# Sticky  Kubota Equipment Technical Reference



## Live Oak

Here is an EXCELLENT technical reference for most Kubota equipment from the good folks at Tractor Smart. If you don't see the information you are looking for on the site give Ronnie Bowman a call and ask him. He is VERY knowledgable and VERY generous with his advice. He was a tremendous help to me when I had my Kubota L245. :thumbsup: 

Kubota Technical Specs.


----------



## LHoyer

*technical reference*

This link is not working.


----------



## HarryG

It didn't work for me either but I went to TractorSmart sight and located the manual page.
Here it is. After you open page click on Manuals.

CLICK HERE 


Harry


----------



## John-in-Ga

Hello Lhoyer, Welcome to Tractor Forum. No, things don’t always work as they should here, but we are striving to get things humming. Stick around and help us with our efforts.

Thanks HarryG, You R one hellava link fixer.


----------



## Live Oak

Sorry guys! No can fixy linky!  This is a pretty old post and evidently there have been some changes to the Tractor Smart website that removed the technical info. table. There is still other great info. on the Tractor Smart website. 

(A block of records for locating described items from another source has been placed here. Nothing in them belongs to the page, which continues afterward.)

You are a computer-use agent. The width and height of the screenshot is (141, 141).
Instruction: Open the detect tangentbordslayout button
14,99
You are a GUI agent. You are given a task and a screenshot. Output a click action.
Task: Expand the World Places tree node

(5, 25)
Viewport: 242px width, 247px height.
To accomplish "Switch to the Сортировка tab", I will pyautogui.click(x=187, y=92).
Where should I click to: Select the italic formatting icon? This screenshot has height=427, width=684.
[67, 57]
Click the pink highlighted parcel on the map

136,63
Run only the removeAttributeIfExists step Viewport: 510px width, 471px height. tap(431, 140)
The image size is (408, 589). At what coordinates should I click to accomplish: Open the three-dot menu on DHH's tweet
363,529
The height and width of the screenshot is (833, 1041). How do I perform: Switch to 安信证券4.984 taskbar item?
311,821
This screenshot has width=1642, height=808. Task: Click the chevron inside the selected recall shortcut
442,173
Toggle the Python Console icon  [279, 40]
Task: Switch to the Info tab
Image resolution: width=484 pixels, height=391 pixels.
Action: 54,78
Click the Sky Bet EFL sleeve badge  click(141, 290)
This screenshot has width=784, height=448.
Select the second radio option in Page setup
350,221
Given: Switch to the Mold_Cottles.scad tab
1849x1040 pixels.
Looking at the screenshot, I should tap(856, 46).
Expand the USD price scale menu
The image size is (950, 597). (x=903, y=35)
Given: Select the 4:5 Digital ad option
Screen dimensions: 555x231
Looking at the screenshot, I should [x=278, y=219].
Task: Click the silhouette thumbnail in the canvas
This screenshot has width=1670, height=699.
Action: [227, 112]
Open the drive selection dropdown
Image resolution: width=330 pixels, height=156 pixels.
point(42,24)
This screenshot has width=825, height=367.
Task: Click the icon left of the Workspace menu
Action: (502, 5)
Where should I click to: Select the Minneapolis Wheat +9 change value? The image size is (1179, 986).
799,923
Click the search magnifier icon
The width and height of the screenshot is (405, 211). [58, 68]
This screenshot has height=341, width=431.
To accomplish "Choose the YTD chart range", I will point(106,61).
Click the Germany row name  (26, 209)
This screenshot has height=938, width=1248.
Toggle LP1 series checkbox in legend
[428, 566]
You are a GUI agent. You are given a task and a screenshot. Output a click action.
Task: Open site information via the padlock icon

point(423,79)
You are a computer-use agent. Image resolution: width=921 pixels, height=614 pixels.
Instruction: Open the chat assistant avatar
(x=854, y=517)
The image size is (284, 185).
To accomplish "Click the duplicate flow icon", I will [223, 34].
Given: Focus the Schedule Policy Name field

Let me add my welcome to Tractor Forum as well LHoyer.


----------



## stacker

*Hydraulic port for fel*

Looking to see if anyone can tell me where the service taps would be on a l245 if i put an loader on it . Thanks


----------



## Live Oak

Here are some pictures of the power beyond kit that I purchased from Kentucky Tractor Salvage. Basically it is a steel plate that is machined flat on one side with recesses for packings and hyd. hose attachments on the top side in addition to some bolts that secure it to the hydraulics supply. Hope this helps you out.


----------



## Live Oak

These aren't the greatest quality pictures but they are the only ones I have. The light was not so great when I took them.


----------



## Live Oak

Another


----------



## Live Oak

My L245 had the L1200 FEL on it. Hopefully this picture will give you some ideas to help out with fabricating the frame.


----------



## stacker

*Power beyond kit*

Thanks for the pixs. Do you know if kubota sells the power beyond kit? Are a source for one, I found a set of plans to build a factory looking fel for 55.00 on the internet, the fel looks as good as a factory one and can be built for about a 1000.00 in materials. thanks for all the help.


----------



## CT18fireman

Does anyone have a PDF owners / parts manual for that loader for the L245dt?


----------